--- Task description ---
Nothing but the exact text of the entries should appear in your answer; pictures stay out.

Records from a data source
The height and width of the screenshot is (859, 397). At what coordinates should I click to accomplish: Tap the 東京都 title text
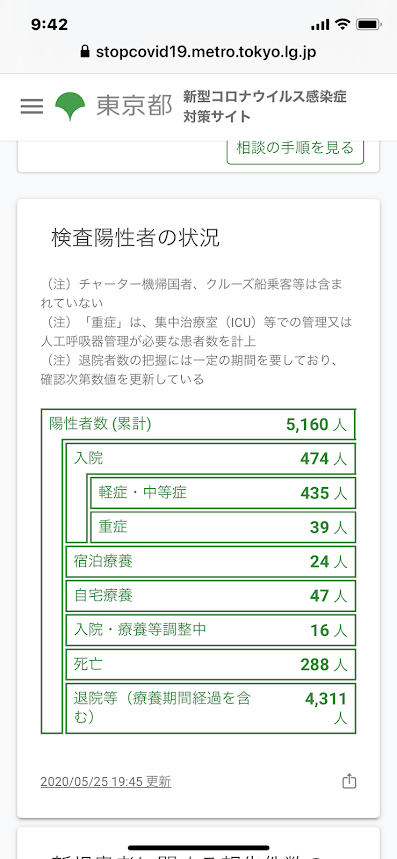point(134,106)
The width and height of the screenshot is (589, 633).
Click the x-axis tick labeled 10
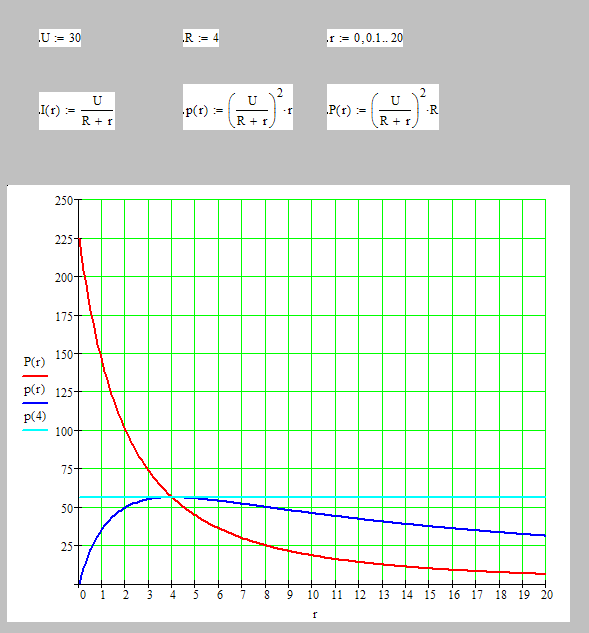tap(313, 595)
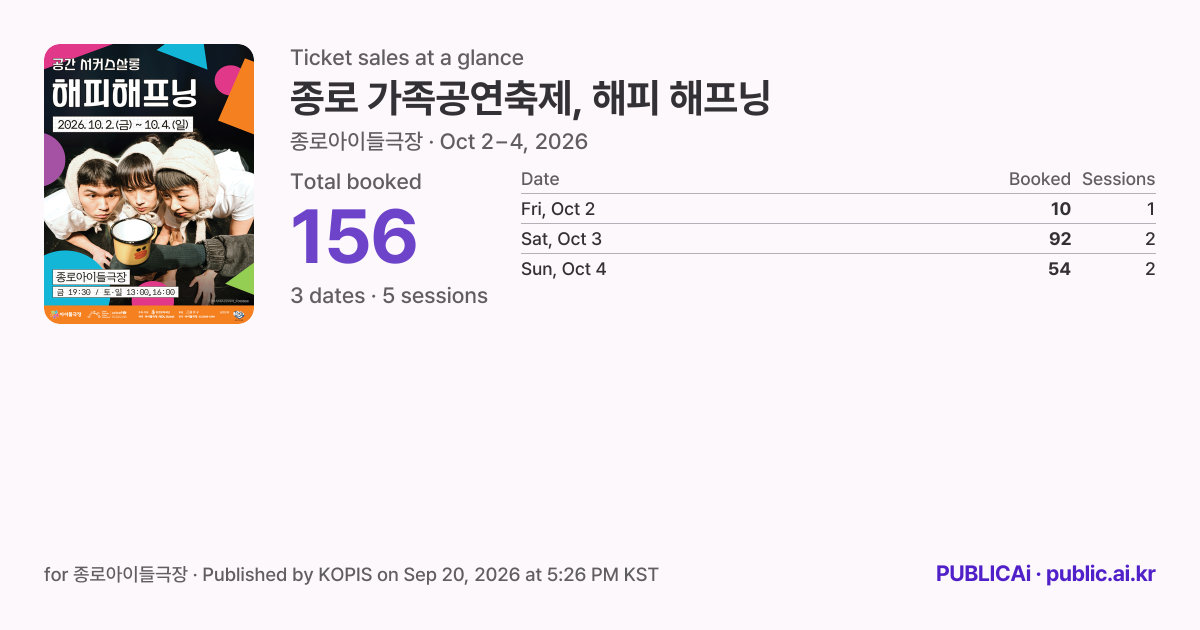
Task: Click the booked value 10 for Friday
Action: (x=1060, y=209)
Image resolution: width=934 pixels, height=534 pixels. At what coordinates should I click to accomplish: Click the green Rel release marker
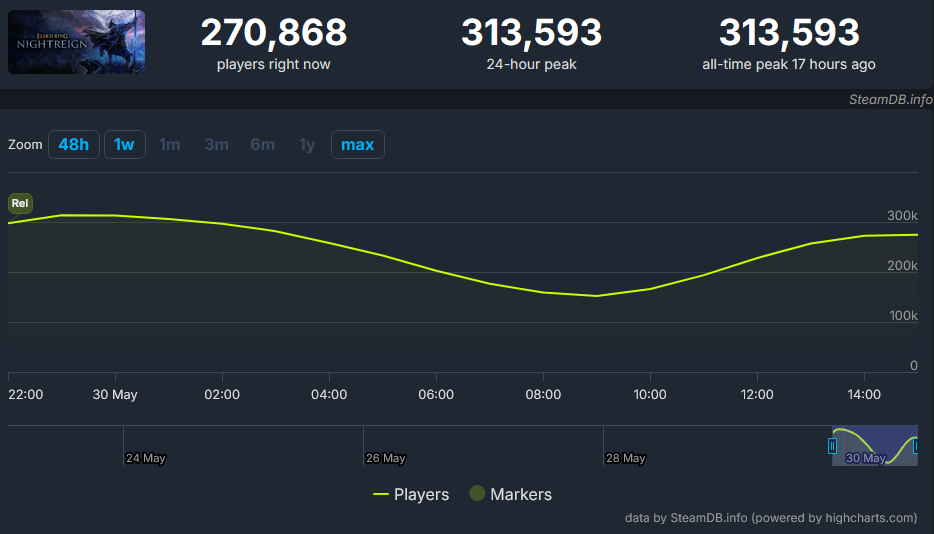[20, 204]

--- The completed task ---
The height and width of the screenshot is (859, 397). At what coordinates should I click to accomplish: Tap the 東京都 title text
point(134,106)
The width and height of the screenshot is (589, 633).
Click the x-axis tick labeled 10
tap(313, 595)
Task: Click the booked value 10 for Friday
Action: (x=1060, y=209)
Image resolution: width=934 pixels, height=534 pixels. At what coordinates should I click to accomplish: Click the green Rel release marker
[20, 204]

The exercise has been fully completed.